Inleiding
De Nederlandse economie en samenleving zijn sterk afhankelijk van arbeid in en uit andere landen. Mensen in andere landen maken spullen die via handel naar Nederland komen. Steeds vaker worden ook diensten vanuit het buitenland geleverd; denk aan de zakelijke dienstverlening zoals ict. Zo werkten in 2015 volgens schattingen van het CBS alleen al in China ruim een miljoen mensen ten behoeve van consumptie in Nederland (CBS 2015). Daarnaast werken mensen uit andere landen in allerlei sectoren hier, zoals de bouw, de techniek, de logistiek en steeds vaker de zorg. Volgens schattingen gaat het om ongeveer één op de tien werkenden in Nederland.

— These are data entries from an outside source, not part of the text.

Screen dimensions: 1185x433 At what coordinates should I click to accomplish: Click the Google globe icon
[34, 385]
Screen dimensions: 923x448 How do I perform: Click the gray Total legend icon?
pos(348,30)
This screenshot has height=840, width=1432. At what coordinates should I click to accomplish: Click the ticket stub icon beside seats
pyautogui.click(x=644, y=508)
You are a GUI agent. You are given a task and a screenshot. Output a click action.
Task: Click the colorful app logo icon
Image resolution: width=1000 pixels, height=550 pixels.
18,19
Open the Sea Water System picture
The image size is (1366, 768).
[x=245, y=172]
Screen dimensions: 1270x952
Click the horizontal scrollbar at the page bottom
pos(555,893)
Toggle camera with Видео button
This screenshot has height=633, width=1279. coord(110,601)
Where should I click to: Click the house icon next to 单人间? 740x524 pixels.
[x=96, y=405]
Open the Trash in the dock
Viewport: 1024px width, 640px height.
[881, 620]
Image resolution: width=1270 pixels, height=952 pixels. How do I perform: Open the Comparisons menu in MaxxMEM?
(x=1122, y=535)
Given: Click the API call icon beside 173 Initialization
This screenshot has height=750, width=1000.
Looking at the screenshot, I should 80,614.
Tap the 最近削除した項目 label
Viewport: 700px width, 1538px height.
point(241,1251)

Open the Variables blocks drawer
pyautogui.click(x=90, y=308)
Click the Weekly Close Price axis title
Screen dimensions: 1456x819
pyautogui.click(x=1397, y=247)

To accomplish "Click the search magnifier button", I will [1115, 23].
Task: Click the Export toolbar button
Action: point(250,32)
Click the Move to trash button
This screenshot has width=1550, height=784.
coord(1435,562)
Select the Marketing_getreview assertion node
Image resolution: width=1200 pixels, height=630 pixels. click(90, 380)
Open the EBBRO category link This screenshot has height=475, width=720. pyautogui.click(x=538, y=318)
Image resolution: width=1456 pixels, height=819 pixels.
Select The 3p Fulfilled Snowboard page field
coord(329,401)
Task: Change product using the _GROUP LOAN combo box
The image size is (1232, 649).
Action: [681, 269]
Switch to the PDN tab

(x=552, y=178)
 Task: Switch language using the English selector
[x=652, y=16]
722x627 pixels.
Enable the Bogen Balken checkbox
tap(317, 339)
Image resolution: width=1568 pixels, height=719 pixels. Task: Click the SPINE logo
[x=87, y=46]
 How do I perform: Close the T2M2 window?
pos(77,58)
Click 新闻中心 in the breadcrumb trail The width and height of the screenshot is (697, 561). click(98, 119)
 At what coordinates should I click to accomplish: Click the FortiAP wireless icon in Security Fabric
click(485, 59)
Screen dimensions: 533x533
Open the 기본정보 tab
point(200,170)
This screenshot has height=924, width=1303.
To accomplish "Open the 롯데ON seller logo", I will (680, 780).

De wereldbevolking gaat echter ingrijpend veranderen – en daarmee ook het wereldwijde aanbod van arbeid (figuur 1). De beroepsbevolking krimpt in landen waarmee Nederland nu nauwe banden heeft via handel en arbeidsmigratie. In andere gebieden op de wereld groeit de beroepsbevolking juist, en neemt het aanbod van arbeid toe.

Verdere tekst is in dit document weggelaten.